Mais l’extrême-droite violente et organisée, elle, semble avoir disparu en même temps que le pseudo-leader fumeux Christophe Derouch, qui appartient désormais aux fantômes du passé. Les groupuscules conspirationnistes, tels que La Rose blanche, sont perdus dans la masse.

Une écoute attentive ponctue l’intervention d’un militant de l’Arme Révolutionnaire Marxiste, saluant « le courage des militants ouvriers et des gilets jaunes qui ont chassé les fascistes des manifestations », avant de lancer un appel à la création d’assemblées populaires et d’auto-organisation ouvrière. Dans la même veine anticapitaliste, un gilet jaune de Gignac lie crise sanitaire et lois de régressions sociales (assurance chômage, réformes des retraites), et s’indigne : « et pendant ce temps, Darmanin offre des voyages en train gratuit à la police ! » Applaudissements dans la foule. 
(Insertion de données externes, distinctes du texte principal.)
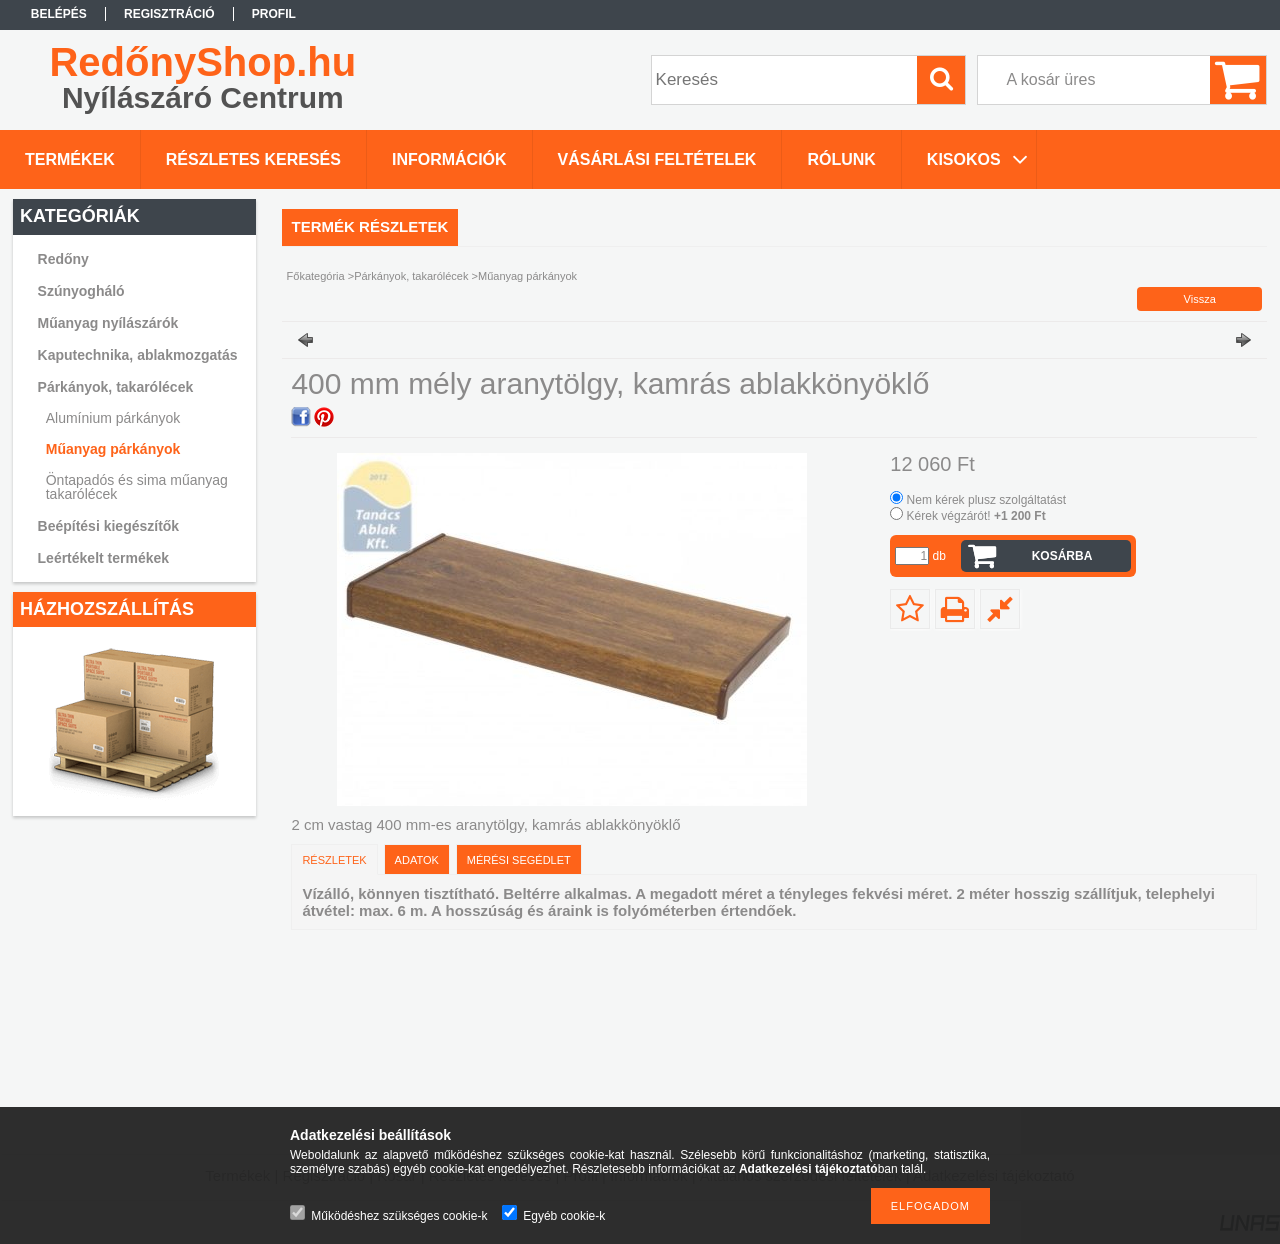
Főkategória (316, 276)
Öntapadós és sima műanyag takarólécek (137, 487)
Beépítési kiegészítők (109, 526)
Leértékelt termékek (104, 558)
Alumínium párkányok (113, 418)
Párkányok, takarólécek (411, 276)
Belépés (59, 14)
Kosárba (1062, 556)
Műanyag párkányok (113, 449)
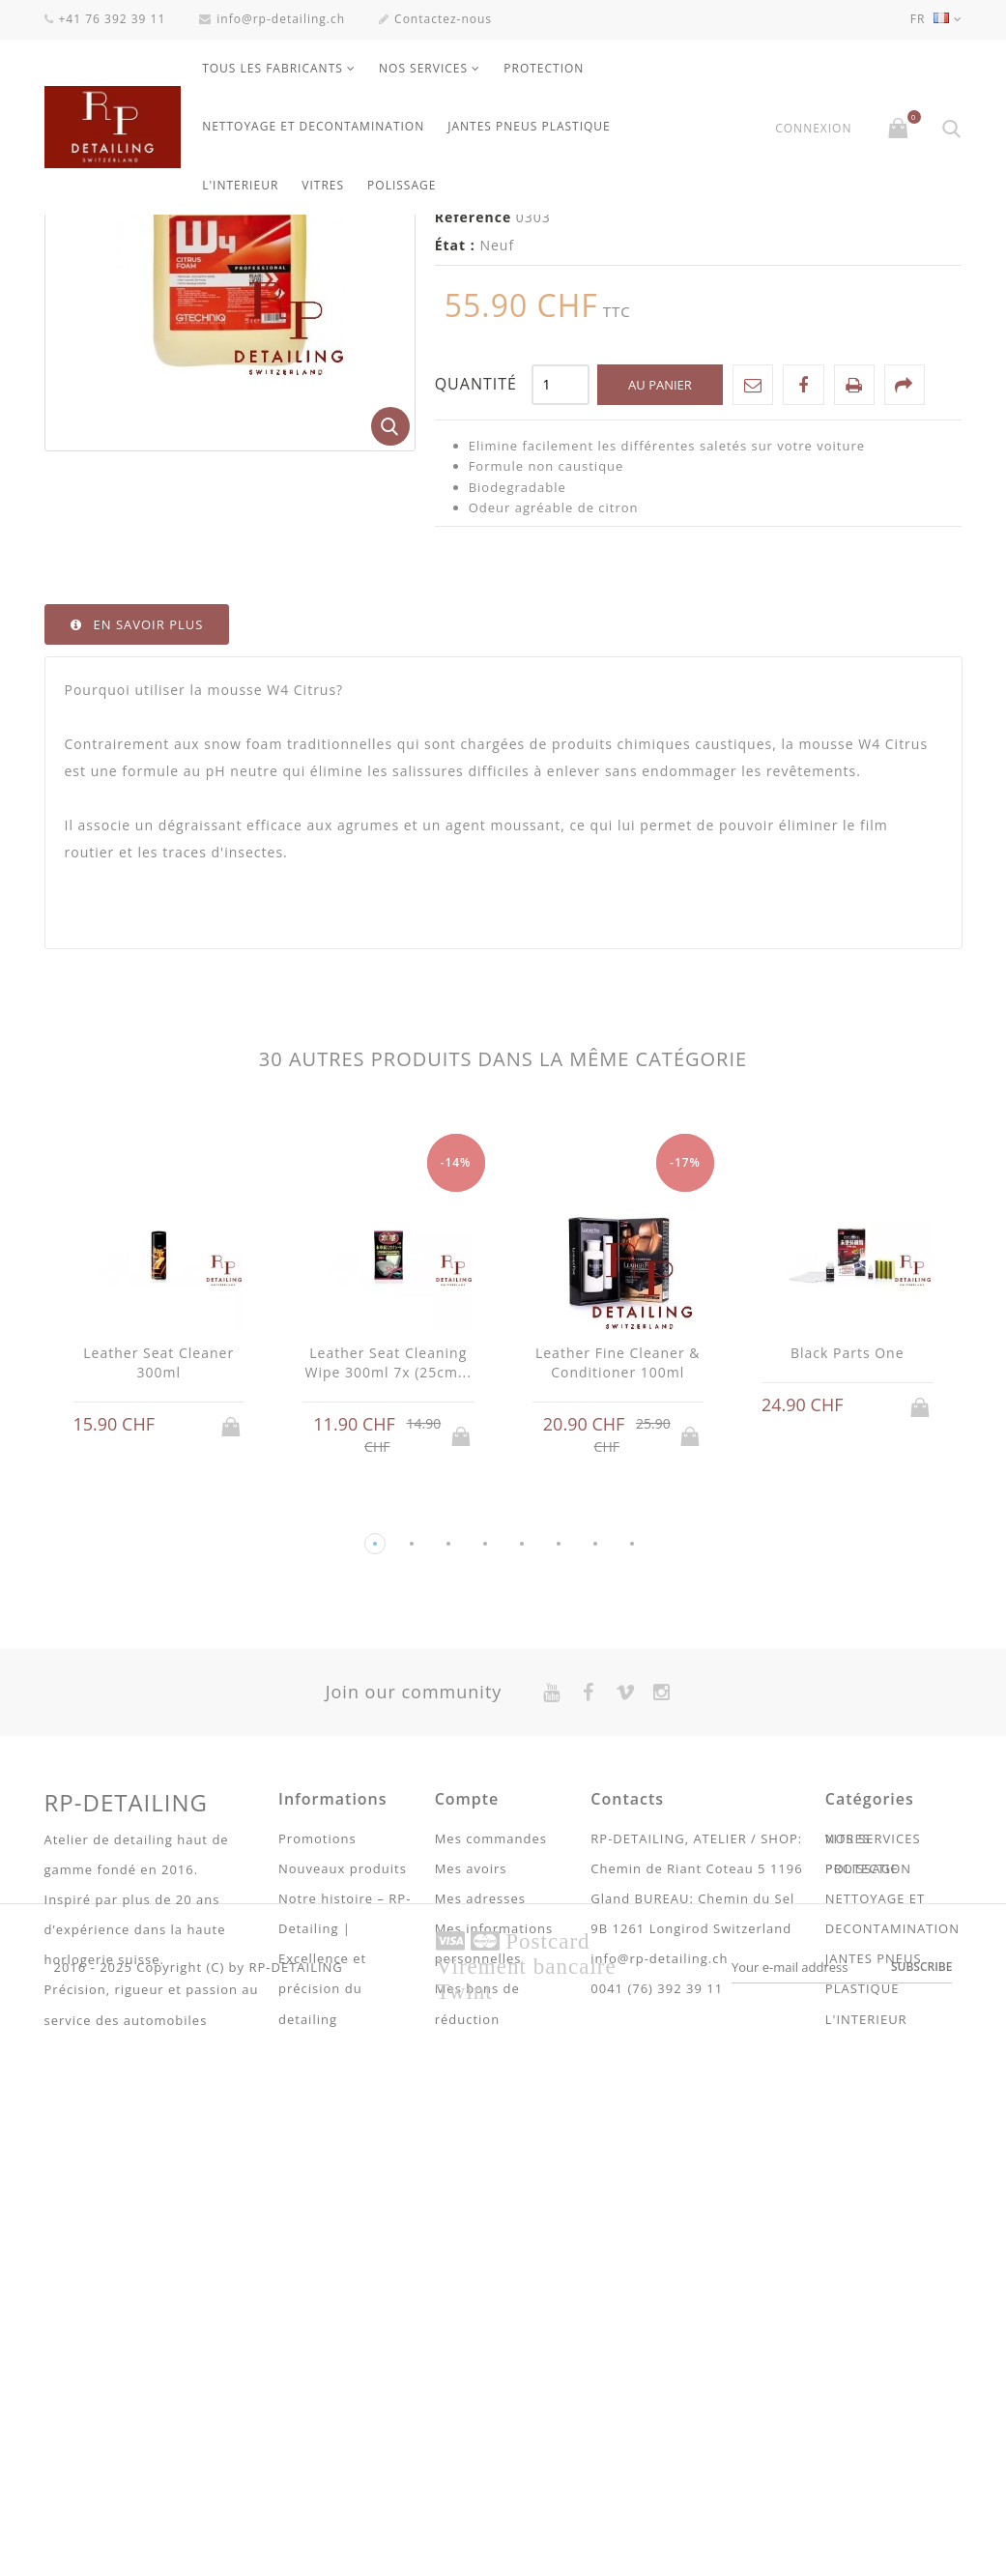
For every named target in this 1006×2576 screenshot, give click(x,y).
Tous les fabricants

Après ces interventions, le cortège se met en route, en reprenant le « on est là » des gilets jaunes ou « ne touchez pas à nos enfants ». Face au Peyrou, les manifestants refusent le parcours imposé de la préfecture (direction Albert Ier), et partent vers le boulevard du Jeu de Paume. S’ensuivent quelques tours en centre-ville dans une ambiance joyeuse et festive.
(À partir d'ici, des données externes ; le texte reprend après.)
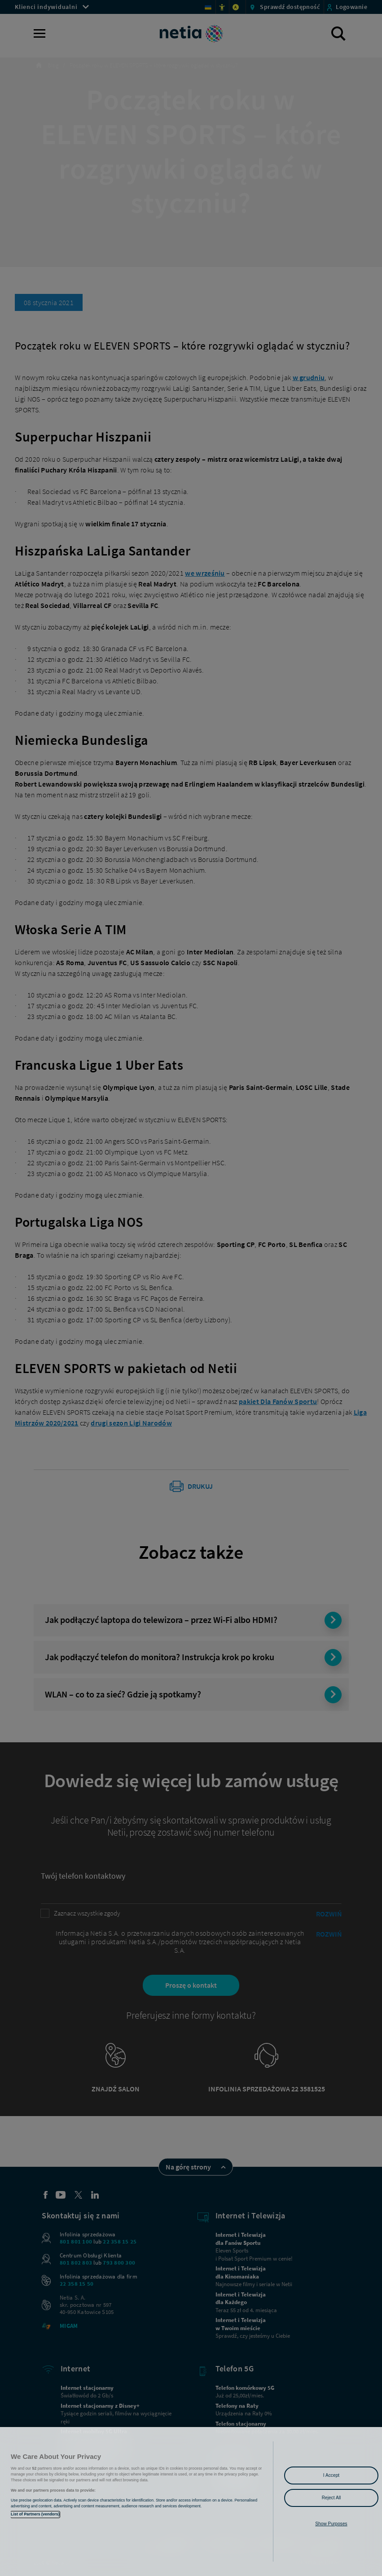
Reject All (331, 2497)
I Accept (331, 2475)
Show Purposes (331, 2523)
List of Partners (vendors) (35, 2514)
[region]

Liesse populaire et nouveau schéma de maintien de l’ordre

De retour sur la Comédie, des manifestants restent sur la place, certains montent vers la préfecture et d’autres appellent à faire un sit-in devant le musée Fabre, qui exige lui aussi le pass. Le cortège continue de manière improvisée, sans trace de policiers. Jusqu’au moment où le peuple décide de déranger l’ordre établi et la quiétude des cafés bourgeois de la Comédie. Il aura fallu trois terrasses (MacDo compris) envahies en musique et en slogans par la joie des manifestants, heureux de se réapproprier un lieu confisqué par le pass, pour que les CRS dressent un cordon sur la place. Des primo-manifestants s’assoient et crient « la police avec nous ». Un ancien gilet jaune ironise : « ça, c’est parce qu’ils ne se sont pas encore fait gazer ». Mais le maintien de l’ordre n’est plus le même qu’à l’époque.

Un policier gradé, inconnu au bataillon, s’avance pour discuter avec les manifestants, d’un ton relativement tranquille et conciliant. Certains discutent avec lui, d’autres s’énervent. Puis le cordon de CRS pousse les quelques téméraires restant (quelques centaines s’évaporant au fur et à mesure) sur l’Esplanade, au milieu du marché aux livres anciens. Très vite, d’autres CRS viennent encadrer sur les côtés du cortège dans ce qui ressemble à une nasse, mais en laissant une voie de sortie. L’ambiance se tend.

Les LBD et lanceurs de grenades lacrymogènes sont absents de l’équipement des policiers, mais tous portent un bouclier et une matraque. Hugues Moutouh, préfet de l’Hérault depuis la mi-juillet, semble déterminé à appliquer sa doctrine selon laquelle il faut privilégier la « confrontation directe et immédiate ». Après trois arrestations, la manifestation sauvage se dissout. EDIT : les trois personnes interpellées sont sorties du commissariat à 10h30 ce dimanche matin.

Quelle rentrée sociale ?

En sortant du rituel hebdomadaire de la manifestation et en proposant d’autres actions, le mouvement ouvre des perspectives. Si des pistes tirent vers du social (soutien aux grévistes et blocage, même minime, de l’économie), les discours anti-vaccins, voire conspirationnistes, sont encore bien présents. Le mouvement anti-pass, qui a su soulever des masses en plein été, va-t-il se dissoudre avec la rentrée syndicale ou, au contraire, va-t-on assister à un choc prolifique de cultures sociales et politiques à même de rebattre les cartes ? Les négociations pour la réforme des retraites et de l’assurance chômage démarrent début octobre et les syndicats comptent bien s’y opposer. Les anti-pass vont-ils rejoindre ou transformer ces mobilisations ? Sur quelles bases ? Sociales ou antivax voire complotistes sauce nouvel ordre mondial ? À neuf mois des élections présentielles, tout reste possible, même le meilleur.